Tuesday, July 26, 2011

Log TF

There's an encoding that I use for text classification problems that empirically helps improve performance when using a linear classifier such as Vowpal Wabbit with nominally encoded tokens. In other words, if you are feeding input like this
1 | boys will be boys
-1 | i came i saw i conquered
to Vowpal in the hopes of constructing a binary classifier, you can do better.
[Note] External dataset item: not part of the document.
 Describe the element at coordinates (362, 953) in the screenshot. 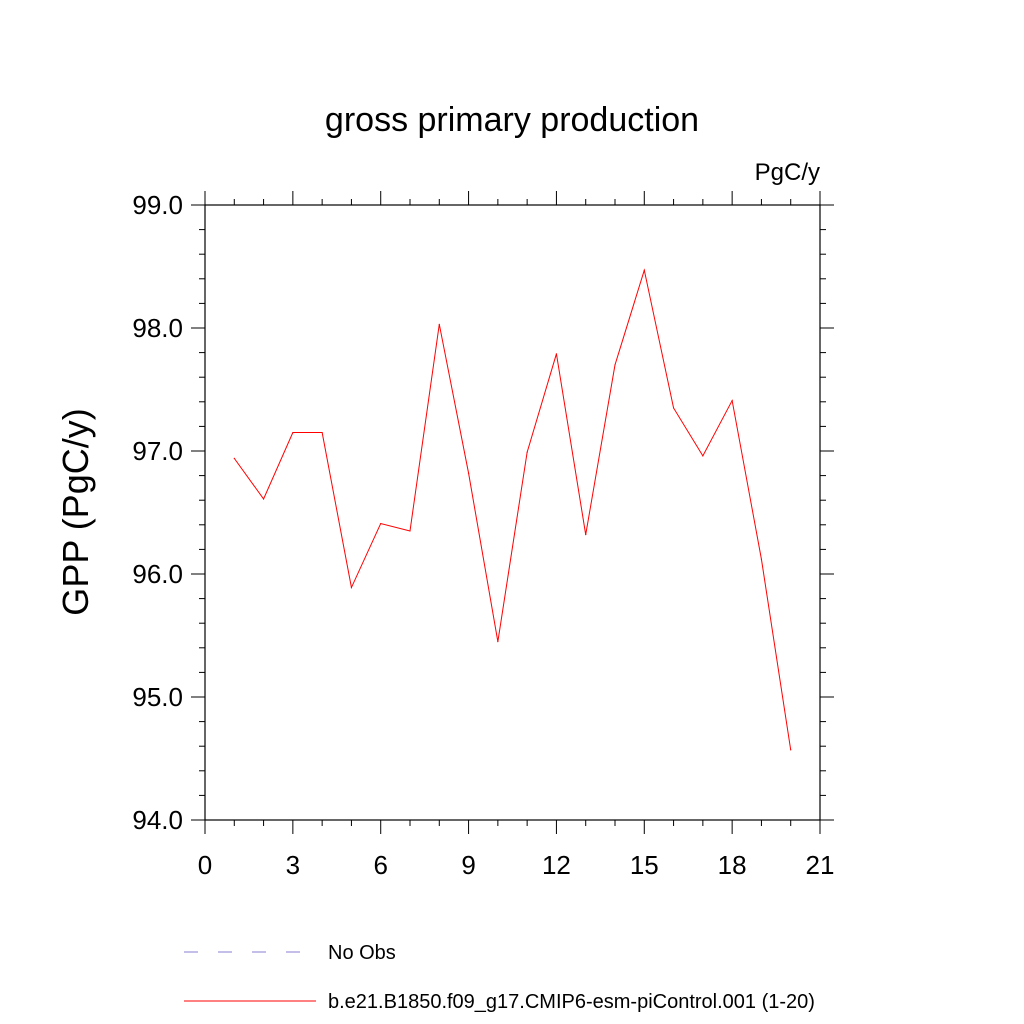

I see `legend-label: No Obs` at that location.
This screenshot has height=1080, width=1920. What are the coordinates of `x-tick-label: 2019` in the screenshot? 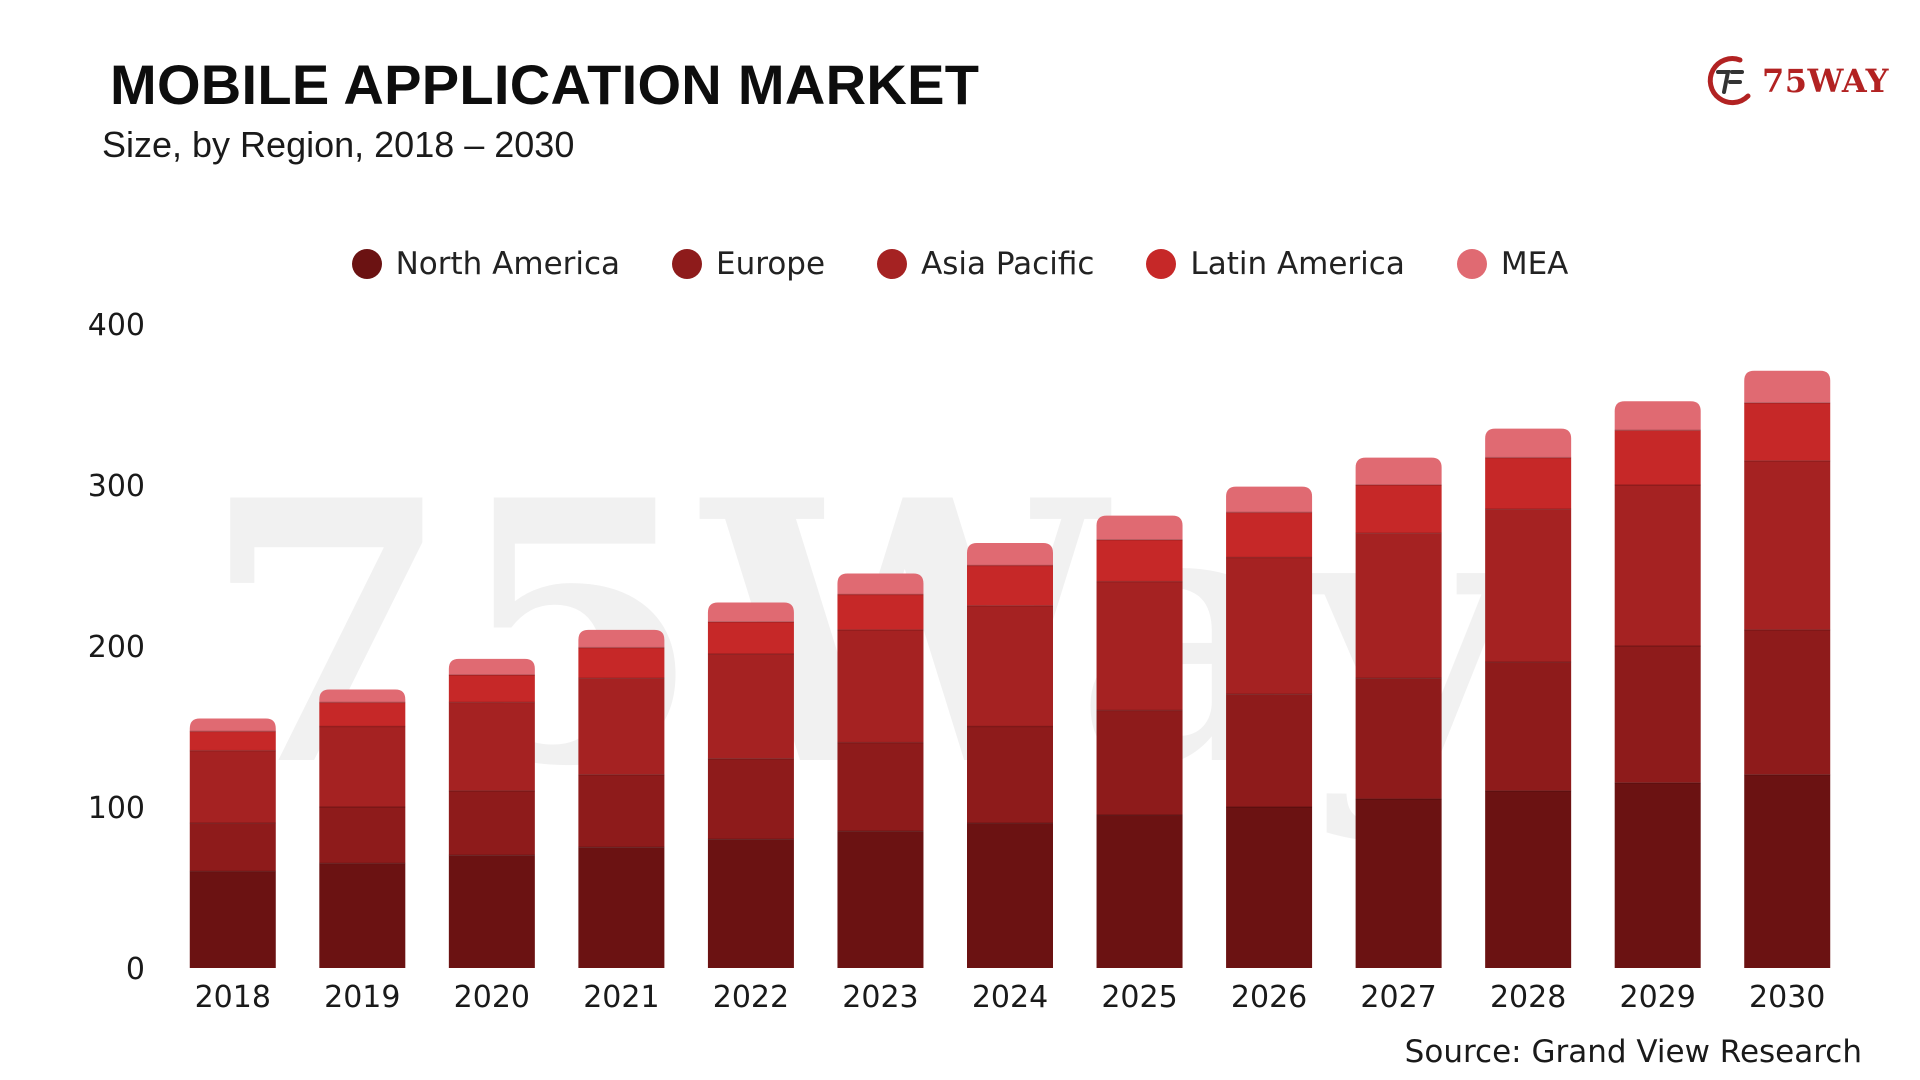 It's located at (362, 998).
In the case of using logistic loss one is doing logistic regression with unigrams, which forms a generative-discriminative pair with multinomial naive Bayes. Therefore if an encoding helps improve naive Bayes, it might also improve logistic regression with unigrams. Rennie et. al. proposed many improvements to multinomial naive Bayes, including log term-frequency (TF) encoding. For motivation, consider the generative model behind naive Bayes, which says that conditioned on the class label the likelihood of a document is given by \[
p (D | \theta) \propto \prod_{w \in V} \theta_w^{c_w (D)},
\] where $V$ is the vocabulary, $\theta$ is a class label specific distribution over tokens, and $c_w (D)$ is the count of token $w$ in the document. Rennie et. al. claim the problem with this generative model is that it underestimates the probability of repeated tokens within a document relative to what is observed empirically (and having seen tweets that consist of the token ``HA'' repeated 11 times, I concur). The problem is analogous to the Gaussian distribution providing insufficient likelihood to outliers in least squares regression; one fix is to replace with a heavier-tailed distribution such as the t-distribution. In particular they propose \[
p (D | \theta) \propto \prod_{w \in V} \theta_w^{\log_2 (1 + c_w (D))},
\] which is structurally the same but with the term count manipulated. In practice I like to preserve word order for bigram expansion so I parcel out $\log_2 (1 + c_w (D)) / c_w (D)$ weight to each instance of a token in the input, resulting in
1 | boys:0.792 will:1 be:1 boys:0.792
-1 | i:0.666 came:1 i:0.666 saw:1 i:0.666 conquered:1
In practice this reliably improves text classification performance. Some of the other tricks they mention in that paper help for some problems and not others, so generally all are worth trying, but in my experience this is the one that really helps.


Ok now for something more speculative. Consider the generative model underlying LDA, condition on all the topic assignments for each position, and then look at the distribution of words across those positions that share a common topic assignment: it is the multinomial distribution. But wait, we've already established that the multinomial underestimates the likelihood of token repeats within a document; it stands to reason that LDA suffers from the same problem. I suggest just doing the log TF transform outlined above; although mathematically it may not make sense (the resulting likelihood is not conjugate to the Dirichlet), operationally there is no particular difficulty. For variational methods, documents are summarized by their word counts and there is no fundamental problem with fractional counts. For Gibbs sampling, one maintains various counts of word assignments to topics and total counts per document, which again can be fractional.

How does one know that the resulting model is better? I don't think looking at perplexity helps, since by changing the token counts one is changing the definition of perplexity. So instead I would look at the end-to-end context in which LDA is being used. For example, using LDA as a deep learning feature extractor for a supervised classification system, I would just investigate whether log TF LDA yields better overall classification performance.


  1. You might want to take a look at 'Term Weighting Schemes for Latent Dirichlet Allocation' by Andrew T. Wilson and Peter A. Chew (http://aclweb.org/anthology/N/N10/N10-1070.pdf). To be honest, I never could quite figure out what they were doing but it looks pretty close to what you describe.

  2. Upon cursory examination there are definite similarities, although they are using corpus level frequency information. One thing I like about log TF (besides the clean motivation) is that it is entirely document-local, so can be computed online (although, the lift I get in practice for classification tasks is typically larger when the texts being classified are longer; corpus level information is more helpful when classifying short text sequences).

    Overall the paper suggests that in practice this approach might work.